Mettiamola così: le compagnie che forniscono accesso alla rete “vendono” velocità  di connessione – e realizzano dorsali e sale di router e altre macchine per gestire il traffico – che solo sulla carta garantiscono un certo tipo di prestazioni. Le condizioni sono che gli utenti siano relativamente pochi e che i contenuti siano relativamente omogenei e in qualche misura finiscano in proxy e cache che alleggeriscano i trasferimenti di lungo spessore. La realtà , forse, non è questa.

Intanto, nel mondo reale le connessioni, i tipi di contenuti (si parla del P2P, della IPTV, dei MMPRPG e del VoIP come “mangia-banda”) e le tipologie di utenti stanno letteralmente esplodendo. Perché? C’è poi il fatto che si vendono servizi che non si è in grado di garantire e che l’esplosione del successo delle aziende che offrono connettività  non si accompagna più da tempo con un adeguato investimento in sviluppo: niente sale macchine nuove, niente nuove fibre, niente loops e ultime miglia rimesse a nuovo e rese più potenti. Si nota anche in Italia: se si è collegati ad esempio a Fastweb in fibra ottica – oramai una rarità  – gli armadi condominiali che fanno da router e switch non vengono più aggiornati da cinque o sei anni. Gli utenti consumano di più e si rischia di avere pessimo servizio anche con una tecnologia superiore anni luce a quella delle linee in rame dell’Adsl.

Cosa fare? Qui la domanda diventa drammatica. Uno dei motivi per cui si è messa a tema la questione della “net neutrality” è proprio questa. Come risolvere il problema del traffico in rete? Magari vietando o rallentando la circolazione a certi tipi di auto, cioè di pacchetti di dati. Questo permetterebbe all’attuale infrastruttura, senza doverla cambiare radicalmente, di sopravvivere garantendo immutati margini per i provider di connessione. Ma è una tesi egoistica e un po’ furbetta, perché pesca nelle tasche e nelle potenzialità  dei clienti il modo per cambiare tutto perché non cambi niente.
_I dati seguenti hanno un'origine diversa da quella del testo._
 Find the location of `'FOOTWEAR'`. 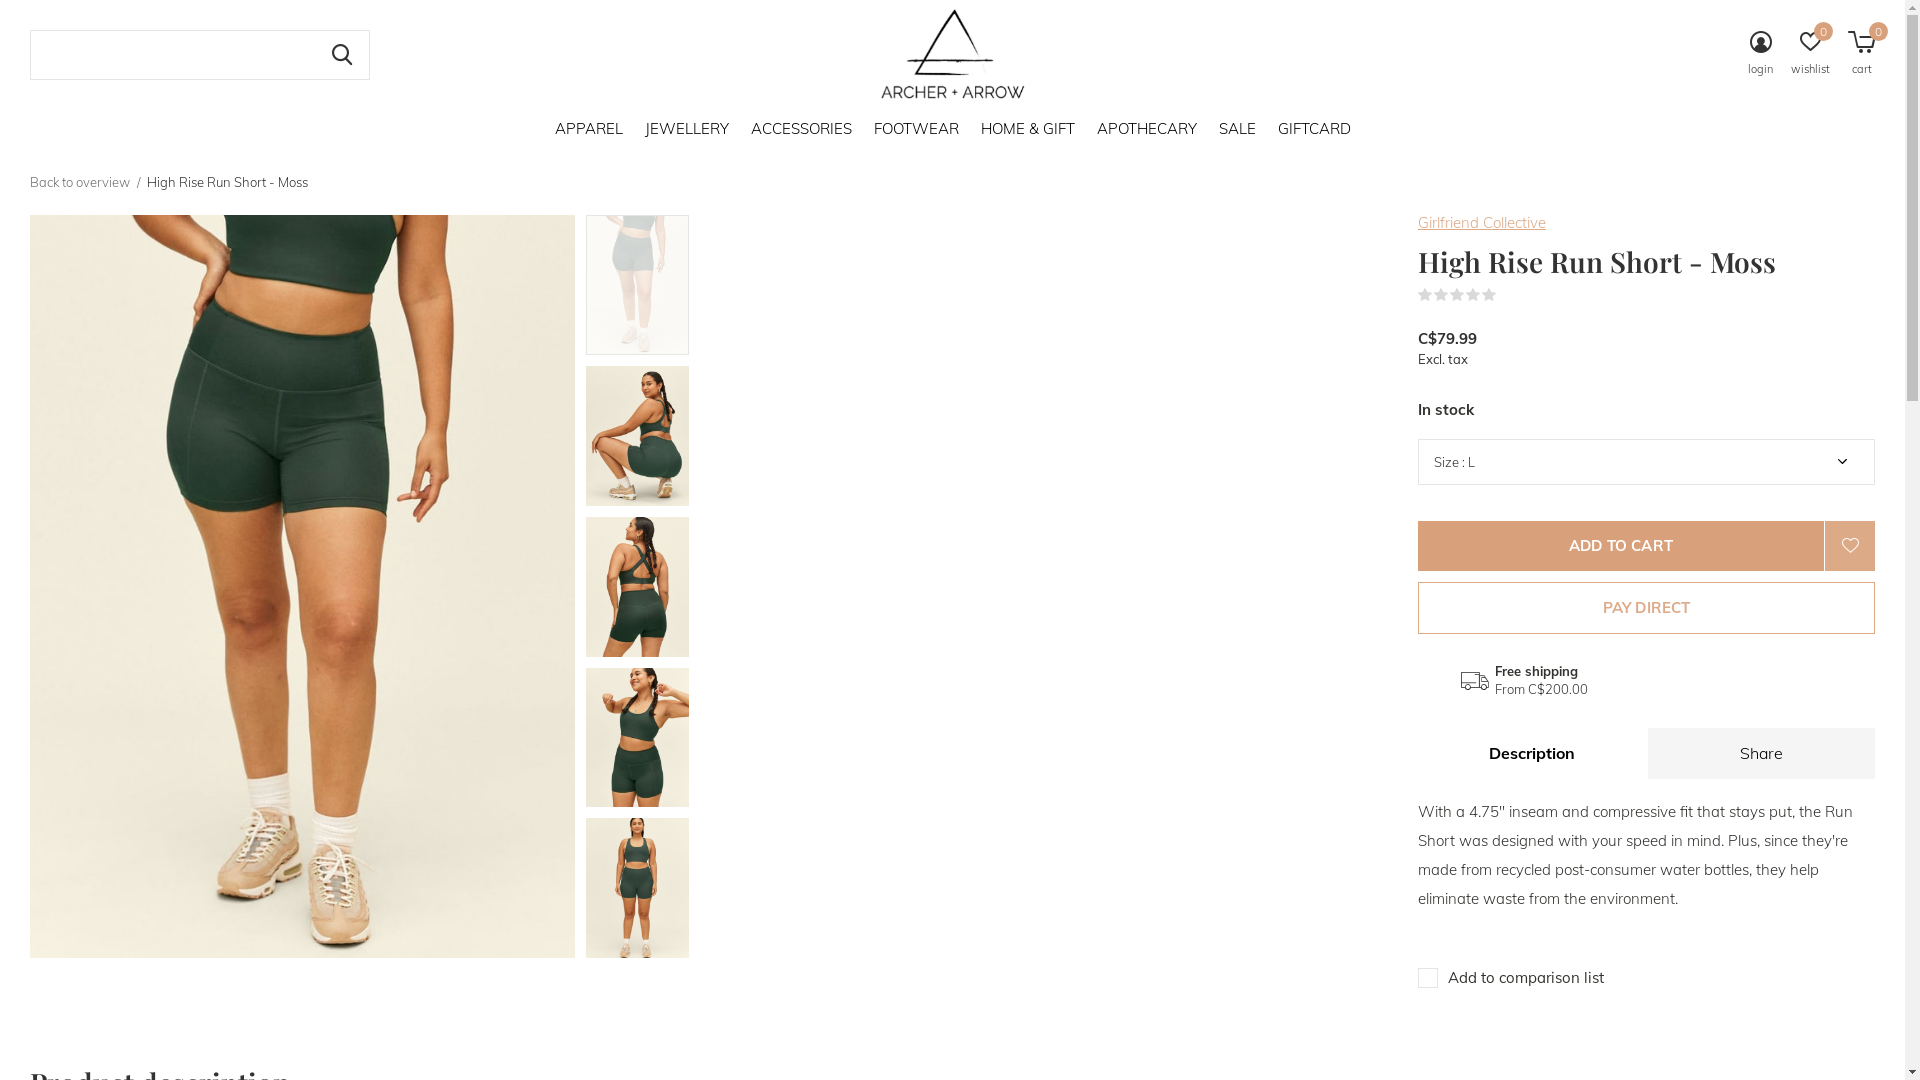

'FOOTWEAR' is located at coordinates (915, 127).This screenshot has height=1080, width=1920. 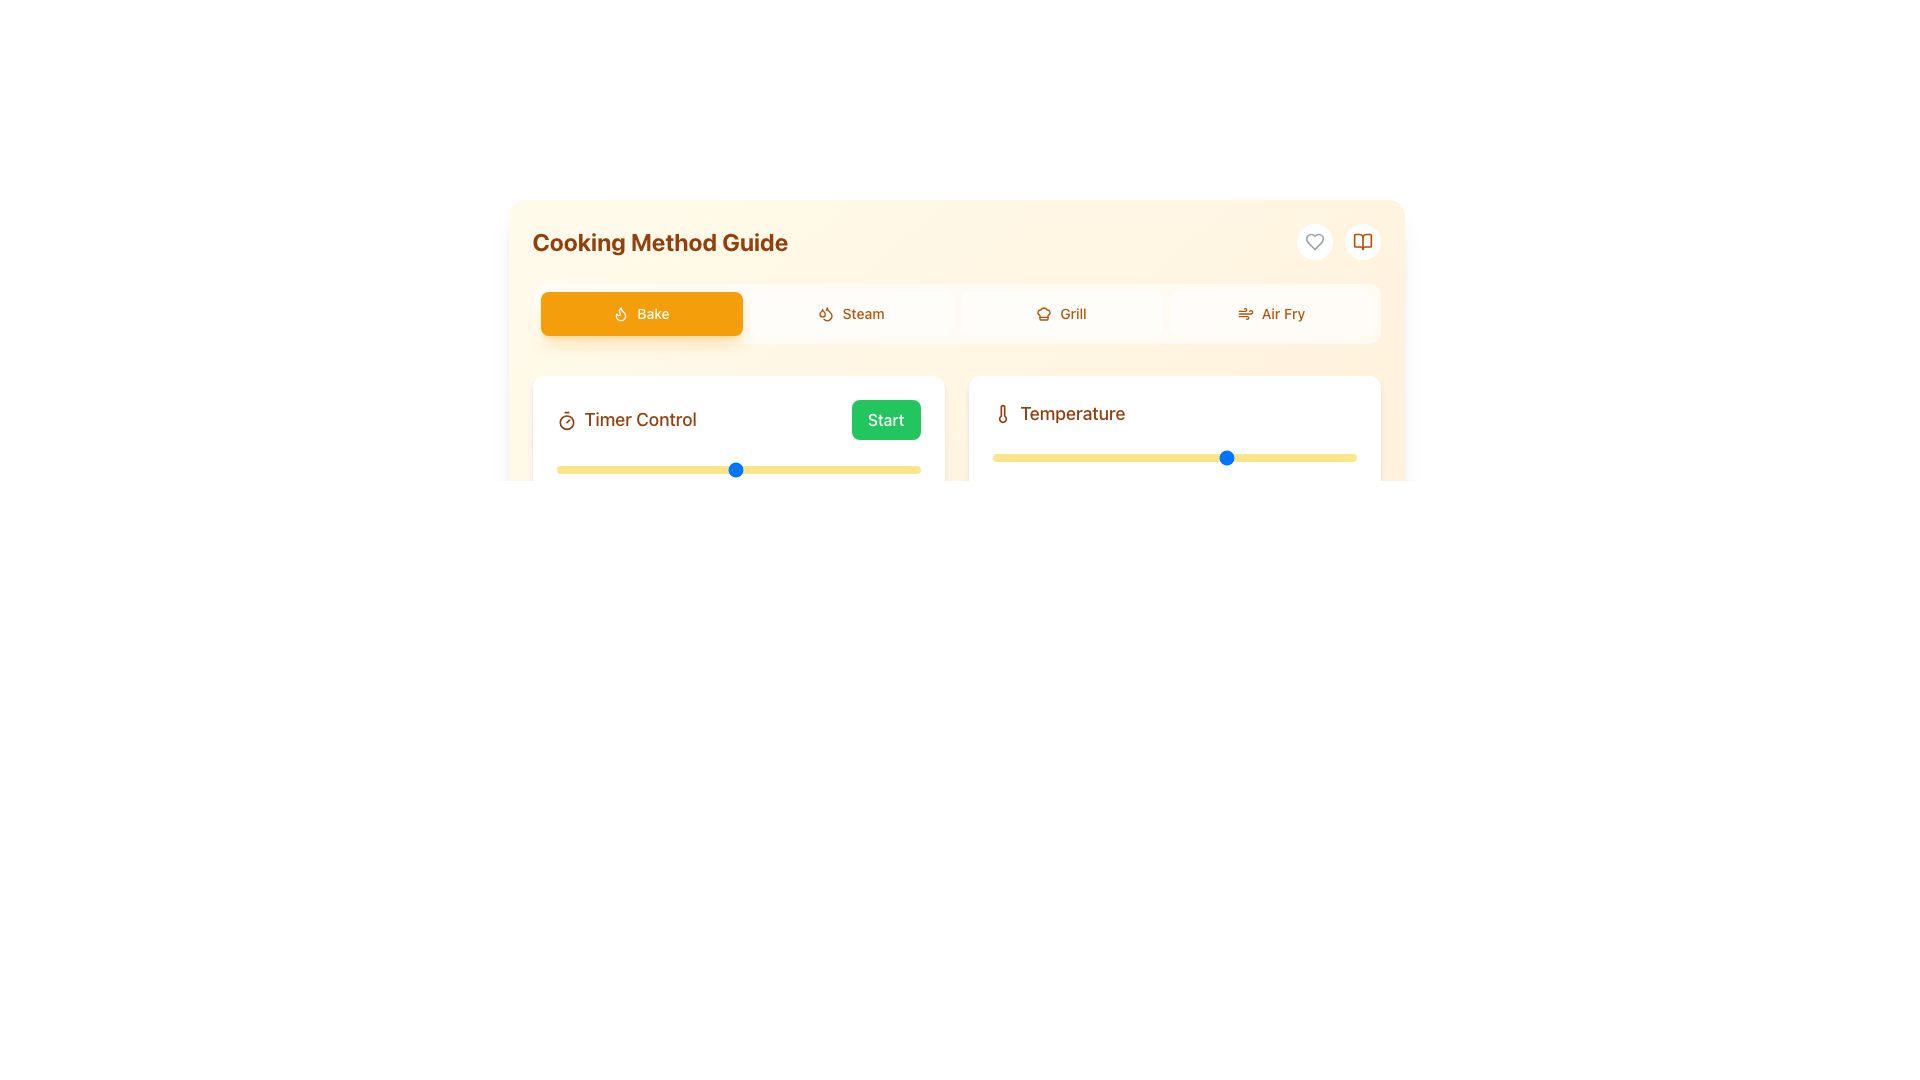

Un’altra strada è quella che si dice segua Google, che sta costruendo negli Usa più veloce che può decine di data-center. In questo modo l’azienda potrebbe voler diventare fornitore di connettività  per i fornitori di connettività . Un’ipotesi affascinante. Un’altra è quella di “buttare giù” l’attuale sistema con il quale funziona Internet e sostituirlo con uno nuovo. Perché? L’osservazione è che forse i protocolli Tcp/Ip e il sistema di DNS su cui gira Internet e che sono stati inventati dai due geni Bob Kahn e Vint Cerf sono in realtà  limitati. Non riescono a scalare più di tanto. Ecco dunque che a questo punto, giunti ai limiti di crescita tecnologica, sarebbe il caso di passare oltre. Ma anche questa, se pure un’idea interessante, presenta una serie di ostacoli non da poco e anche di rischi: chi lo farebbe e in quale modo? Già  oggi Internet è una infrastruttura critica per il mondo ed è di cultura e proprietà  di un solo Paese (gli Usa) come poche cose nella storia. Raddoppiare in questa direzione potrebbe essere un suicidio economico e culturale per troppi paesi.

E allora? Per adesso, una nuvola sta minacciando i portafogli di una serie infinita di grandi e grandissime aziende. Quelli che pensano di far girare tutto su Internet – televisione, servizi a valore aggiunto, telefonia mobile e fissa – potrebbero presto essere costretti a rivedere i loro piani. Oppure, a cambiare Internet per sempre, magari cominciandone a cambiare il concetto contenuto nel nome. InterNet è nata come International Network, rete di reti. Forse le singole reti sono troppo cresciute per far funzionare ancora la sottostante infrastruttura di connessione, e se cambierà  logica insieme a questa potrebbe o dovrebbe anche cambiare nome.